* **AVAILABLE RECORDS**:
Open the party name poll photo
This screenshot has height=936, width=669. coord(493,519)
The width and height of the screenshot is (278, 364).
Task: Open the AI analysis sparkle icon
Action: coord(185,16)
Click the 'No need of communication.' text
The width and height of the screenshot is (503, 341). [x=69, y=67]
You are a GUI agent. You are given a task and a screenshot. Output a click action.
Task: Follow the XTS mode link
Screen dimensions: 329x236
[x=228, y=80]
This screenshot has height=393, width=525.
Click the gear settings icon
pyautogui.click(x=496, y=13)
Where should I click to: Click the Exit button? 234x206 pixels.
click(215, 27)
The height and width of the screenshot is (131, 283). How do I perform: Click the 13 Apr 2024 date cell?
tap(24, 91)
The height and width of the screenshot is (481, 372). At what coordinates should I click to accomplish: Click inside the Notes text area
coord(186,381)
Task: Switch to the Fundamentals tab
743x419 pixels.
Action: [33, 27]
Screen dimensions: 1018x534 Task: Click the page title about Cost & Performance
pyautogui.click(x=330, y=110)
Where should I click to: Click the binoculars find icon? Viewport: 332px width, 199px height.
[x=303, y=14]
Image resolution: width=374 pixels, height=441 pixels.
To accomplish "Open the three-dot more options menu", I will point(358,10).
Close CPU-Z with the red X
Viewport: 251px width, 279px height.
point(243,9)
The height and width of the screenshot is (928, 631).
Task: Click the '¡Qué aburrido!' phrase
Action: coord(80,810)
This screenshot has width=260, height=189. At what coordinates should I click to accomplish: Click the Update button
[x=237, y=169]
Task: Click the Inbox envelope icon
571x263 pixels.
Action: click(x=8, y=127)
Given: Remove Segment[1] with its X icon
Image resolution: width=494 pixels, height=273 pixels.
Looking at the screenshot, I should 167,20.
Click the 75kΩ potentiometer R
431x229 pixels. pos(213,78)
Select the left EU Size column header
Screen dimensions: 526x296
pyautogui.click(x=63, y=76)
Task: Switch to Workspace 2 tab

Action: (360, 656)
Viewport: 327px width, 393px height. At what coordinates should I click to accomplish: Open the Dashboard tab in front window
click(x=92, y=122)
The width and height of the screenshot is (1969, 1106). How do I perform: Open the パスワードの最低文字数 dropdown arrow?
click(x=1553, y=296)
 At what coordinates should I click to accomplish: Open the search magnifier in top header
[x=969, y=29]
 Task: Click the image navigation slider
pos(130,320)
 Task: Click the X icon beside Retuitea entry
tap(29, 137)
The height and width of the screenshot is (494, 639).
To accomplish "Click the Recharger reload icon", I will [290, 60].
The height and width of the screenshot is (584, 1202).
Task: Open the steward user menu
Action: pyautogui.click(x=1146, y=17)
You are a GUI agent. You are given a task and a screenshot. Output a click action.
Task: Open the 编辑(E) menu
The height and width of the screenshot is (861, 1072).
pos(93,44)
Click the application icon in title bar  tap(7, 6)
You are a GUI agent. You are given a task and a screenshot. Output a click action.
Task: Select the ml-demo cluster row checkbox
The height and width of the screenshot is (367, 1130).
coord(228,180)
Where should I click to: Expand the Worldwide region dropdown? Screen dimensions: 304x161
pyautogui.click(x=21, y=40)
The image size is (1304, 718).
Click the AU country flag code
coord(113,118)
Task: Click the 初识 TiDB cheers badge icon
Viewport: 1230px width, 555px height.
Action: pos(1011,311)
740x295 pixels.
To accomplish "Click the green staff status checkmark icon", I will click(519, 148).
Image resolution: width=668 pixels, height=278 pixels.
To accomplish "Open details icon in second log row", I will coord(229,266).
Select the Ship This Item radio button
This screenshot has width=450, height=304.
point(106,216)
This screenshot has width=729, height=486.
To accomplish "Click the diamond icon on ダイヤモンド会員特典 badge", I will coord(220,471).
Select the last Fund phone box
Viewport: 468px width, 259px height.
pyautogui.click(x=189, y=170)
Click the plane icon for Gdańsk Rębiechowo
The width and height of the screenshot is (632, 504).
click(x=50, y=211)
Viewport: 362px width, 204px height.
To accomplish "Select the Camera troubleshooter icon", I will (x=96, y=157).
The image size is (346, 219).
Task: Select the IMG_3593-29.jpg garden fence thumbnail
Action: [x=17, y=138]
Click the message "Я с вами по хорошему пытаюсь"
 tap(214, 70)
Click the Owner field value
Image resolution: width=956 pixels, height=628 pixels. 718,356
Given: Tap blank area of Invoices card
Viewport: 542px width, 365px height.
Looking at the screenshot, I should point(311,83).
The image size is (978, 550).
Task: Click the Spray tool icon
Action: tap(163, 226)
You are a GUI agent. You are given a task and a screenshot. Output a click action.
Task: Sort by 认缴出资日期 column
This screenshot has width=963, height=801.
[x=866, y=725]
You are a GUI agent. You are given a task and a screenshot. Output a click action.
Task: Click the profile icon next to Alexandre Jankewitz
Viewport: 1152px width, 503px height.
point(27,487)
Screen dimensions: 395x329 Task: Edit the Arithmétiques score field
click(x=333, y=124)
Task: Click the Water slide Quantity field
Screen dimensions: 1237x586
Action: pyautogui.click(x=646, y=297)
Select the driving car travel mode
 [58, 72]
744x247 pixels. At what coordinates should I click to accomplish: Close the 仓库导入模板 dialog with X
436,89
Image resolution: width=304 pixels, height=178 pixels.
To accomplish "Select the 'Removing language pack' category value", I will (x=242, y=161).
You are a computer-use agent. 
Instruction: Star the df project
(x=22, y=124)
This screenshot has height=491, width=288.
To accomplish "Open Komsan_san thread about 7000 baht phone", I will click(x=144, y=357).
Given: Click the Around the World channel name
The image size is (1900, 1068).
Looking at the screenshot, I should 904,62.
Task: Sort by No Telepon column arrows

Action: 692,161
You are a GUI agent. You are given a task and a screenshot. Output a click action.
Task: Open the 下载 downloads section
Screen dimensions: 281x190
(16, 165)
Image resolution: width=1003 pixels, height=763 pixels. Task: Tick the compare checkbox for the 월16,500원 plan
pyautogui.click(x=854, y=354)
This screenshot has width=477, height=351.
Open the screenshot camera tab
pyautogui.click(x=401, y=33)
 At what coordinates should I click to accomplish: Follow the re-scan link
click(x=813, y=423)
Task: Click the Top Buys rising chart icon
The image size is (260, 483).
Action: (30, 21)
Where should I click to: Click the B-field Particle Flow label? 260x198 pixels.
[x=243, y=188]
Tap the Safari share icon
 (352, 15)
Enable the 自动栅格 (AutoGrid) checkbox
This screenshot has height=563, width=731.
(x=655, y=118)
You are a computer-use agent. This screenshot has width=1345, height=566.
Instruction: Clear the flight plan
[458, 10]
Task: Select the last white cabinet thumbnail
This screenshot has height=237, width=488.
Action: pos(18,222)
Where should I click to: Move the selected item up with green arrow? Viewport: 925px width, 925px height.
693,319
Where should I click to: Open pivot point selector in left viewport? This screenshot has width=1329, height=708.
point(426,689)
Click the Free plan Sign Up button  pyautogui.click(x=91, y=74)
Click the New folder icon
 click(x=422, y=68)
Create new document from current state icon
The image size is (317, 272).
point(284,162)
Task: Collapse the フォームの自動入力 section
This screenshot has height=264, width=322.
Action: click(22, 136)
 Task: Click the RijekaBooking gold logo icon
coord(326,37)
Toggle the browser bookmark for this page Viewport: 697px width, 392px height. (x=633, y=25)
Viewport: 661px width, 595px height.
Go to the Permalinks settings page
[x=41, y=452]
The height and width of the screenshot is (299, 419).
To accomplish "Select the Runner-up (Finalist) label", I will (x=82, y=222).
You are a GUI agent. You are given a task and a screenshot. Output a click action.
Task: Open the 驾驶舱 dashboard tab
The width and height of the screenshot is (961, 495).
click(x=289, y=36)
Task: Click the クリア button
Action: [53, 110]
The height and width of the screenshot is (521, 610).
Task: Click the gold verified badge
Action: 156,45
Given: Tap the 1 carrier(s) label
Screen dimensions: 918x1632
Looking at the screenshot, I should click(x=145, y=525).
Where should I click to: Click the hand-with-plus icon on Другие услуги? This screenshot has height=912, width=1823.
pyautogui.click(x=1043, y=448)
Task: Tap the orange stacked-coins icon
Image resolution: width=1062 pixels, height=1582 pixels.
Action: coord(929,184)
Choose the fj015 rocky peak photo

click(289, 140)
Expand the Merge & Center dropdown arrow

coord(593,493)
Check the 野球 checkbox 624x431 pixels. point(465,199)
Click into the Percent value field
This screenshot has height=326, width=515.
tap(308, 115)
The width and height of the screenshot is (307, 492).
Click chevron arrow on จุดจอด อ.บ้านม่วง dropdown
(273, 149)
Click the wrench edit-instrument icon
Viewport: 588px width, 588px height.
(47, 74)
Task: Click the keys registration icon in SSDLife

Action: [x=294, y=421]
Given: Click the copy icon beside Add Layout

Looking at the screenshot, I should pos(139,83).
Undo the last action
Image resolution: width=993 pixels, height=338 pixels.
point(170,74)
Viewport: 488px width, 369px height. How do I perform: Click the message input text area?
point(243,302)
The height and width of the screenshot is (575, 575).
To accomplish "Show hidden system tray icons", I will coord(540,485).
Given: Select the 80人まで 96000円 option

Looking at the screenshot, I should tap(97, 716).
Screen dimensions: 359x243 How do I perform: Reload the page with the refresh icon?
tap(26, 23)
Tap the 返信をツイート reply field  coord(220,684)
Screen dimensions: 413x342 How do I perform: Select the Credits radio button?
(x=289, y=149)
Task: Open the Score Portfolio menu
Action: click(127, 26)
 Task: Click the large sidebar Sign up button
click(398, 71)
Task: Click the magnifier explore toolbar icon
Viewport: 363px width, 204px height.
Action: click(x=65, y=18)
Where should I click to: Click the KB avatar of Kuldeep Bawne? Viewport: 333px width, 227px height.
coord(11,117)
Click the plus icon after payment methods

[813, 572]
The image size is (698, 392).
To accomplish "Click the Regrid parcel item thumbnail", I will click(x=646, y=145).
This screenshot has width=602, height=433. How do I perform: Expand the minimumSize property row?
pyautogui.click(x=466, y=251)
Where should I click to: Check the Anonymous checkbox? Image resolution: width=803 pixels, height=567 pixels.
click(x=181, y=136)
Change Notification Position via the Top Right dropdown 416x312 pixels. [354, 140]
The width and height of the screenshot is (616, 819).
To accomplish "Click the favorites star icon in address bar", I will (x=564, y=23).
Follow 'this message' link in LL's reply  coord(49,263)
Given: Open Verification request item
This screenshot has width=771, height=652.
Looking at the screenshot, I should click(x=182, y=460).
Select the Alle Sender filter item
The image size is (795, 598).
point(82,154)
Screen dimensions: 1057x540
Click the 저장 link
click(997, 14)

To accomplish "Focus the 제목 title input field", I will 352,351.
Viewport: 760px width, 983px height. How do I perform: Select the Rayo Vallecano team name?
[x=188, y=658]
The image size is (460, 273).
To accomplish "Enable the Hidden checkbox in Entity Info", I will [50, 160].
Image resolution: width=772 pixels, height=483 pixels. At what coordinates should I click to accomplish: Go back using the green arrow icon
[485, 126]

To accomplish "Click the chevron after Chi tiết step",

* **PROBLEM STATEMENT**: Check every line above for the string "computer" and copy those that have it.

* **RESULT**:
You are a computer-use agent. 
You are a computer-use agent. This screenshot has width=1345, height=566.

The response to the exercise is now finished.